Task objective: Lines in the entries below where the word "click" shows up should each be copied.

+--

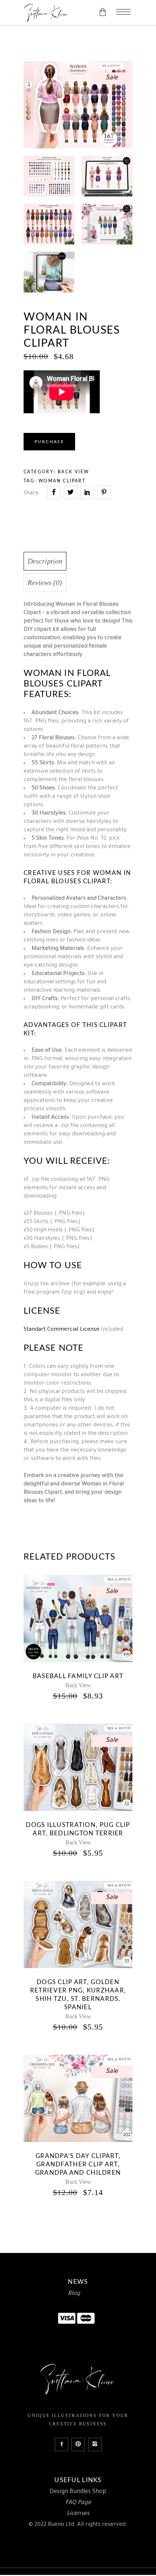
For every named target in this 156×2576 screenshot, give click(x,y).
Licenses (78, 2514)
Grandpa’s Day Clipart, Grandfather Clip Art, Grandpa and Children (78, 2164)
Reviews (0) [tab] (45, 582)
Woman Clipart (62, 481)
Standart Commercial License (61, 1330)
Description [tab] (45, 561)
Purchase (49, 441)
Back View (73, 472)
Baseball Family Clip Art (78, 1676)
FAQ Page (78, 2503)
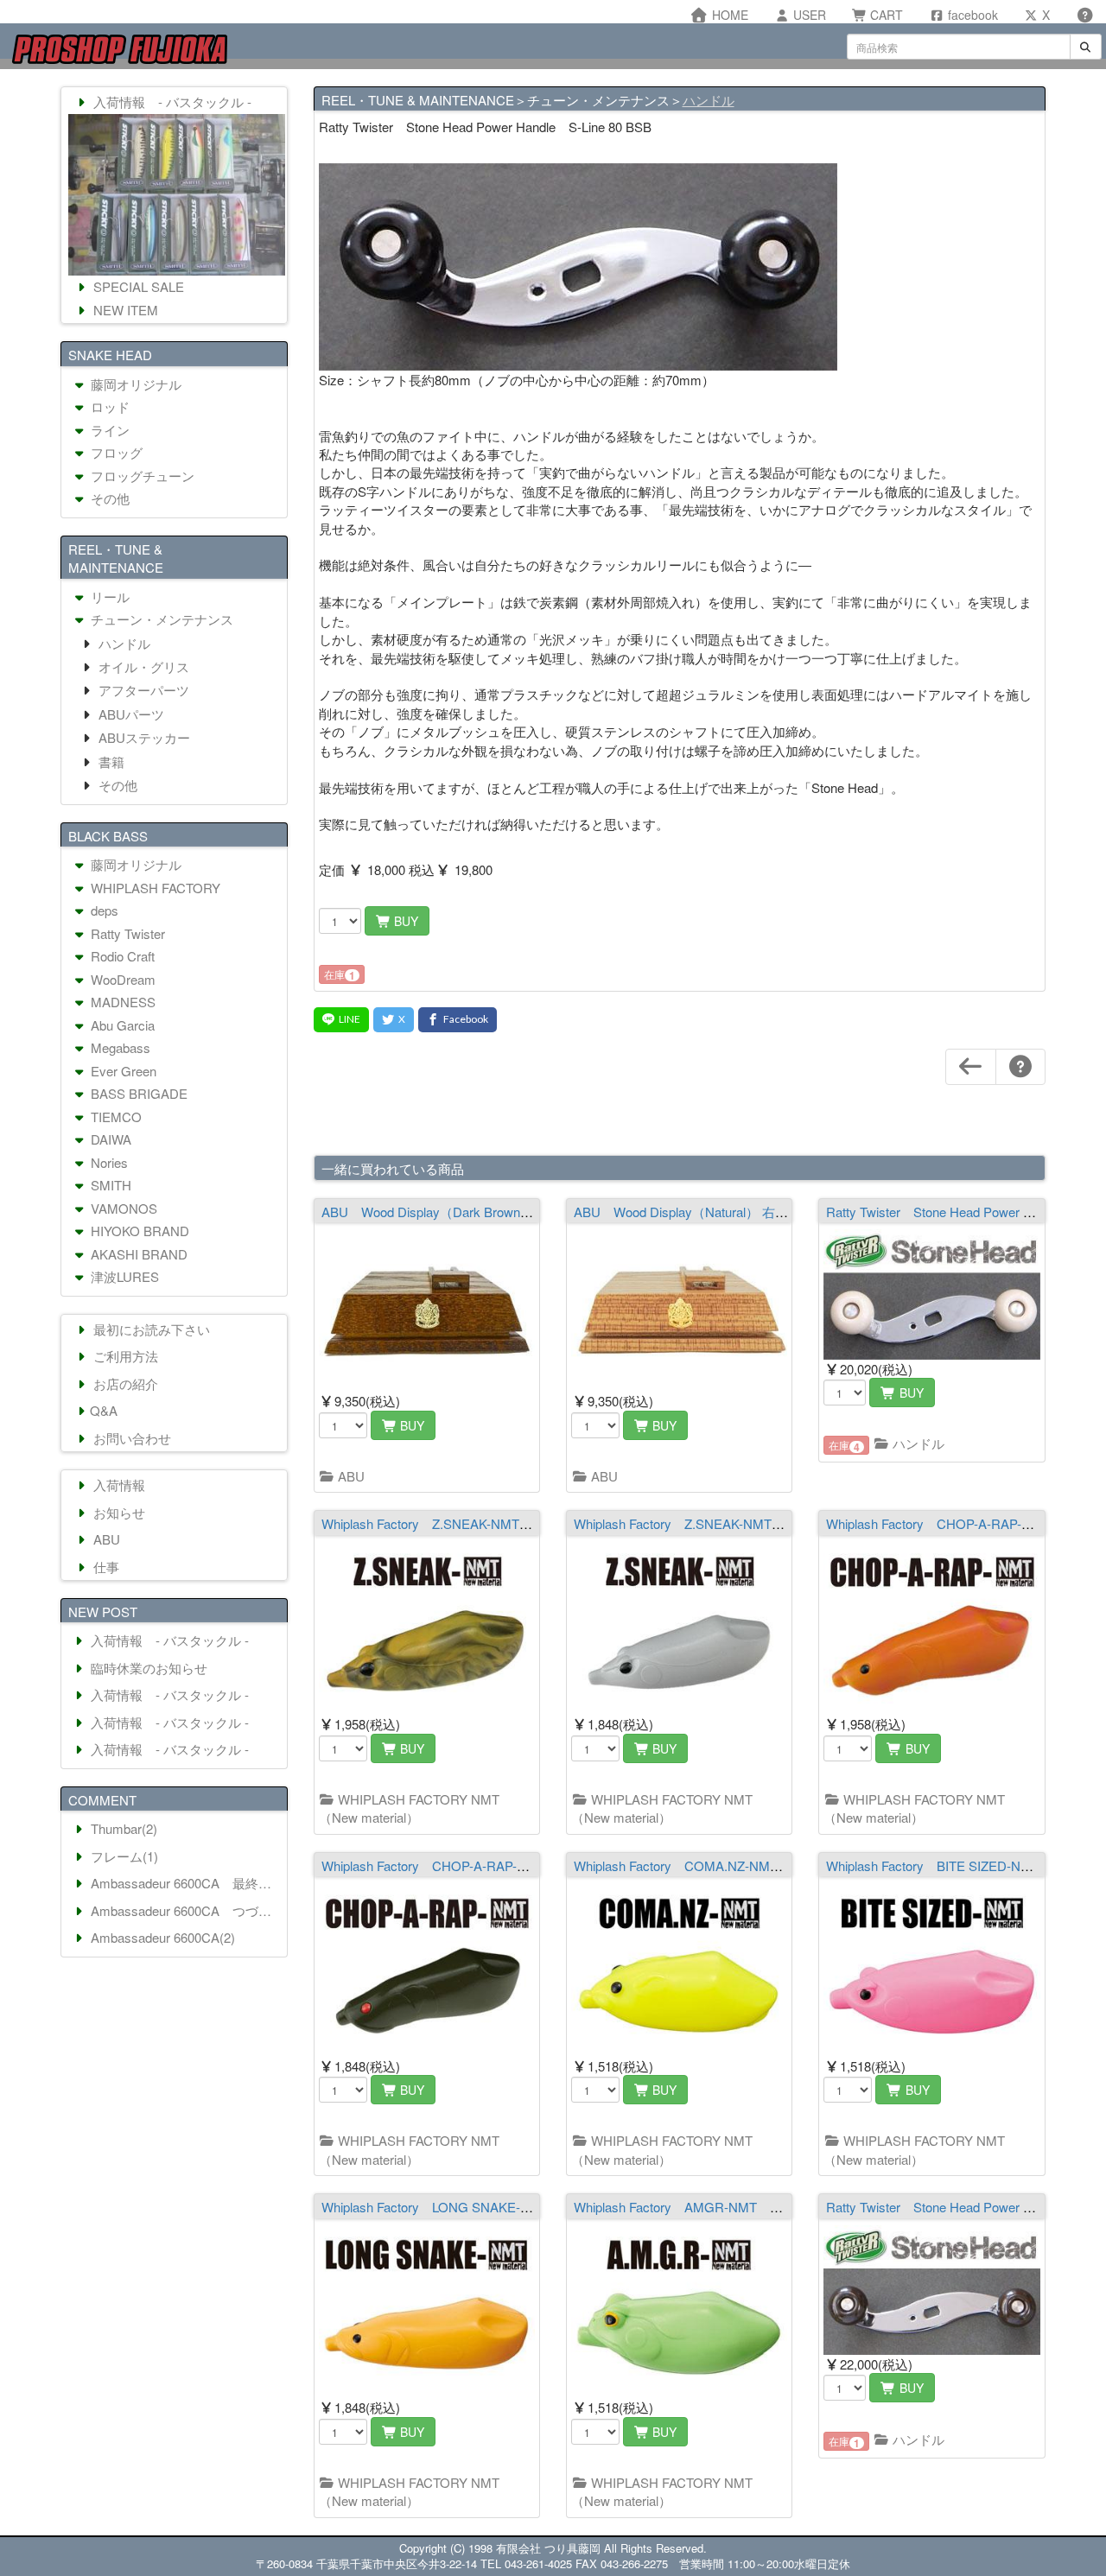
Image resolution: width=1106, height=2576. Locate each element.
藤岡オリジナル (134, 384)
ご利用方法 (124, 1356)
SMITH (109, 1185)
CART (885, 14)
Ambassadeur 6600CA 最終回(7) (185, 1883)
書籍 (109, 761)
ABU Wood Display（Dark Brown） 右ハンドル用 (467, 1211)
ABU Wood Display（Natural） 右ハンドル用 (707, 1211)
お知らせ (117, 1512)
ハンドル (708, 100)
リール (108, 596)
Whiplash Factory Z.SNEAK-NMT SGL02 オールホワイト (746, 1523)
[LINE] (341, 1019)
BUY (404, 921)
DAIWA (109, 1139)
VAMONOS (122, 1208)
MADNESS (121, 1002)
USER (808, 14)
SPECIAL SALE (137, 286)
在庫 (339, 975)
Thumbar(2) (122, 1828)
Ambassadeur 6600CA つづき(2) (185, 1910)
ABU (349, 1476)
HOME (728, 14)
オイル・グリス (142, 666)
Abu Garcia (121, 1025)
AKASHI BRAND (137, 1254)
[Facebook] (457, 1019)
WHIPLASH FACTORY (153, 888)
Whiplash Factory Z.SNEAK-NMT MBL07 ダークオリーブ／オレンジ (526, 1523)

+--

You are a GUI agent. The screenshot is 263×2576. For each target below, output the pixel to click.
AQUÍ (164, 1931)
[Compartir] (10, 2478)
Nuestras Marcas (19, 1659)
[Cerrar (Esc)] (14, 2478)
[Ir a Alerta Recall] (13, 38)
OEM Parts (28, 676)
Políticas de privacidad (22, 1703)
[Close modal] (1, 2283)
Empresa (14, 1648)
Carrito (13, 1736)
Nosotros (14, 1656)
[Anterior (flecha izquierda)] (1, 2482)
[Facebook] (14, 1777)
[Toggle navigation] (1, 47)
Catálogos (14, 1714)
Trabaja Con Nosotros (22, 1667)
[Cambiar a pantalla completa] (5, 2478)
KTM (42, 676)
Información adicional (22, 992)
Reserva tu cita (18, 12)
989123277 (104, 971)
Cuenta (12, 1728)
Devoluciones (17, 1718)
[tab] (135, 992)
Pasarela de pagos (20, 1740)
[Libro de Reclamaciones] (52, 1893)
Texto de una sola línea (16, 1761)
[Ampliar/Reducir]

+--

Finished exercise:
For every named target in this 156×2576 screenshot, give click(x,y).
You are a GUI agent. The screenshot is 263×2576. For each target below, output the pixel to click.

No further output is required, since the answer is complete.